Multimodal Fusion of EMG and Vision for Human Grasp Intent Inference in Prosthetic Hand Control
Zandigohar, Mehrshad, Han, Mo, Sharif, Mohammadreza, Gunay, Sezen Yagmur, Furmanek, Mariusz P., Yarossi, Mathew, Bonato, Paolo, Onal, Cagdas, Padir, Taskin, Erdogmus, Deniz, Schirner, Gunar
For lower arm amputees, robotic prosthetic hands offer the promise to regain the capability to perform fine object manipulation in activities of daily living. Current control methods based on physiological signals such as EEG and EMG are prone to poor inference outcomes due to motion artifacts, variability of skin electrode junction impedance over time, muscle fatigue, and other factors. Visual evidence is also susceptible to its own artifacts, most often due to object occlusion, lighting changes, variable shapes of objects depending on view-angle, among other factors. Multimodal evidence fusion using physiological and vision sensor measurements is a natural approach due to the complementary strengths of these modalities. In this paper, we present a Bayesian evidence fusion framework for grasp intent inference using eye-view video, gaze, and EMG from the forearm processed by neural network models. We analyze individual and fused performance as a function of time as the hand approaches the object to grasp it. For this purpose, we have also developed novel data processing and augmentation techniques to train neural network components.

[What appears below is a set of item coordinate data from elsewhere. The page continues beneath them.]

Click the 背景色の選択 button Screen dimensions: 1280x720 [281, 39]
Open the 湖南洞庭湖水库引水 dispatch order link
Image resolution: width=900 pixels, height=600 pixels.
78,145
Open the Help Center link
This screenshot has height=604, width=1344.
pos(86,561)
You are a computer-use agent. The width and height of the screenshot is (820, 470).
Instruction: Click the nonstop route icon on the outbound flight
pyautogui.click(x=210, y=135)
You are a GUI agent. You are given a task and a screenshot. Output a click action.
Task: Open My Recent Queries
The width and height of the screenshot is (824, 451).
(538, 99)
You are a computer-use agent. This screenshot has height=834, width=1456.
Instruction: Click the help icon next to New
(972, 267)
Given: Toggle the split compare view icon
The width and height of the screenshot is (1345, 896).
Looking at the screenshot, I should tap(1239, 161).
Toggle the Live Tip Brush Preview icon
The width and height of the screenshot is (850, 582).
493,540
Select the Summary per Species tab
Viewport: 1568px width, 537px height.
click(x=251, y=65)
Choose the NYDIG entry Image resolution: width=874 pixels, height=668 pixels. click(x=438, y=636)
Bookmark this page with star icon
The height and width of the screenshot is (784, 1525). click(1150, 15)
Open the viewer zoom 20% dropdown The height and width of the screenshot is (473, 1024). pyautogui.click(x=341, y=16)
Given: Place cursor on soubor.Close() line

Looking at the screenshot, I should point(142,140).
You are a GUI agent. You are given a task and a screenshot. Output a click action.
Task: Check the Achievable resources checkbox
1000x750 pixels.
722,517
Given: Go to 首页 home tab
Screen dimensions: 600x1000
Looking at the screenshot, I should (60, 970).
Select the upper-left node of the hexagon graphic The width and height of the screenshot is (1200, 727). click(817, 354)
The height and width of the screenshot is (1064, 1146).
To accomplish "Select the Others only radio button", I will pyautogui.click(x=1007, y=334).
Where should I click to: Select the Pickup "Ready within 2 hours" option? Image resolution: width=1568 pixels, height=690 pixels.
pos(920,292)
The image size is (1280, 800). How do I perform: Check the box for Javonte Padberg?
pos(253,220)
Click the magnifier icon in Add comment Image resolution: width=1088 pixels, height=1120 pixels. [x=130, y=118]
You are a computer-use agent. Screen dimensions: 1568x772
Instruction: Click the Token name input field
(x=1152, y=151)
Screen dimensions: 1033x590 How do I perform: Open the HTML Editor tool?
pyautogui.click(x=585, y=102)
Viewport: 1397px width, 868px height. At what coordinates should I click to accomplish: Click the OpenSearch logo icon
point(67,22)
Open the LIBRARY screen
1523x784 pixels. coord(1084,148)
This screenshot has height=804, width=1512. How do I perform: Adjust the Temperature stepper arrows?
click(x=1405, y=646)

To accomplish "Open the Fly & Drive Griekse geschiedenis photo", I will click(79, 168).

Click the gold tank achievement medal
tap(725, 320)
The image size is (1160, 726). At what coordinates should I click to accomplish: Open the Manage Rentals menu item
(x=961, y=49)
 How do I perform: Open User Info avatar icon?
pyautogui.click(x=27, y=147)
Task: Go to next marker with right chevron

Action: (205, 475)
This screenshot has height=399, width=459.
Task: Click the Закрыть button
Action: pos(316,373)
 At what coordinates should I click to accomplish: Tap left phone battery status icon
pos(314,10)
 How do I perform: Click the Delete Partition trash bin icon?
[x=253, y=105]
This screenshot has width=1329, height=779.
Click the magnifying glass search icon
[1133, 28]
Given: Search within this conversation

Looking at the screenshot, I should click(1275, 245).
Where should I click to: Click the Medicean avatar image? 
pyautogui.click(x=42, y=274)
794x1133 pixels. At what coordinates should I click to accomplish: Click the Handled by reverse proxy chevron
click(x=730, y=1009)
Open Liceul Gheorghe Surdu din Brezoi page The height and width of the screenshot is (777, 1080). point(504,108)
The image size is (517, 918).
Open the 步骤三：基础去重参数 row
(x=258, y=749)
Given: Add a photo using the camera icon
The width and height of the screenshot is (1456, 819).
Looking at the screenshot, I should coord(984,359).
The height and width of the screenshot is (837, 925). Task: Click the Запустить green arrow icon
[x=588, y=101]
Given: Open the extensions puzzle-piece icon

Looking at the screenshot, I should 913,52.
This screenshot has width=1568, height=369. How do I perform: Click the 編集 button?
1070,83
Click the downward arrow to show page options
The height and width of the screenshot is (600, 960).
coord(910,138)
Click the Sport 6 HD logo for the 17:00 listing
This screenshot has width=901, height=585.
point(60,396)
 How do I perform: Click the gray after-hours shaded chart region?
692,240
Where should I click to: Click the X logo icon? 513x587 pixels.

Our experimental data analyses demonstrate that EMG and visual evidence show complementary strengths, and as a consequence, fusion of multimodal evidence can outperform each individual evidence modality at any given time. Specifically, results indicate that, on average, fusion improves the instantaneous upcoming grasp type classification accuracy while in the reaching phase by 13.66% and 14.8%, relative to EMG and visual evidence individually. An overall fusion accuracy of 95.3% among 13 labels (compared to a chance level of 7.7%) is achieved, and more detailed analysis indicate that the correct grasp is inferred sufficiently early and with high confidence compared to the top contender, in order to allow successful robot actuation to close the loop.